Тогда они попробуют и до Норы добраться? Если тут аналогии, если Эвентир и впрямь неким манером отображает Петера Саксу, неужели Нора Додсон-Груз станет той женщиной, которую Сакса любил, Лени Пёклер? Распространится ли отлученье и на дымчатый голос, на верные руки Норы, и не останется ли Эвентир, пока суд да дело, быть может — пожизненно, под неким изощренным домашним арестом за преступления, о которых ему никогда не сообщат?
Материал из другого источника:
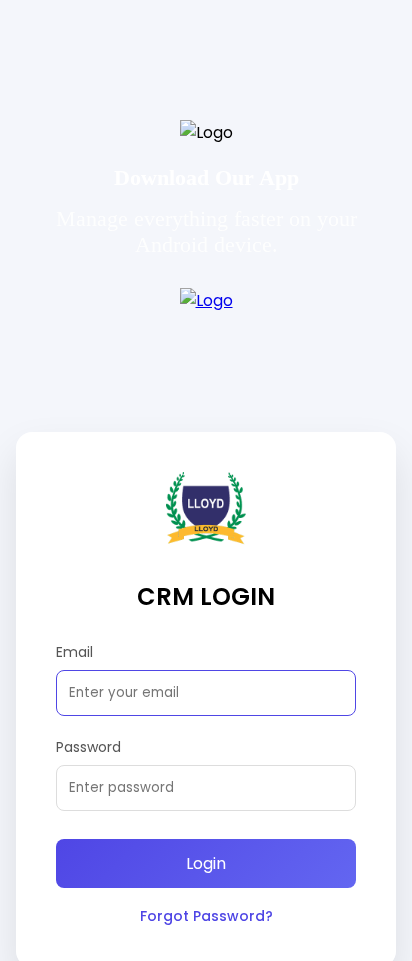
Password (88, 747)
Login (206, 863)
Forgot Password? (206, 916)
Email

Нора по-прежнему вся в своей Авантюре, в своей «Идеологии Нуля», несгибаема средь выветренных волос последних белых стражей у последней ступени в черноту, в сияние… Но где теперь Лени? Куда она могла убрести, влача свое дитя и грезы свои, коим уже не повзрослеть? Либо мы не хотели терять ее — либо эллипсис образовался в нашей опеке, в нашей, как некоторые бы даже поклялись, любви, — либо кто-то забрал ее намеренно, по причинам, оставшимся в тайне, и смерть Саксы тоже к этому относится. Крылами своими она обмахнула новую жизнь — не мужа Франца, который о том и грезил, и молился, но его держат для чего-то совсем другого, — а Петера Саксу, пассивного совсем иначе… не ошибка ли тут? Они ошибаются вообще или… почему он несется с нею к ее концу (как, собственно, и Эвентира засосало в неистовый Норин кильватер) и тело ее загораживает от него все, что лежит впереди, стройная девушка вдруг странно одубела, раздалась, заматерела… ему остается лишь довольствоваться обломками их времени, что заметает сзади с обеих сторон, петляет прочь долгими спиралями в пыльное невидимое, где на камнях дороги лежит последний клочок солнечного света… Да: как ни смешно, он воплощает фантазию Франца Пёклера, примостился у нее на спине, маленький такой, и его везут — вперед везут, в эфирный ветер, чей запах… нет не тот запах, что встречался ему перед самым его рожденьем… в пустоту, коя гораздо раньше любых его воспоминаний… что означает, если пустота эта снова тут… значит… значит…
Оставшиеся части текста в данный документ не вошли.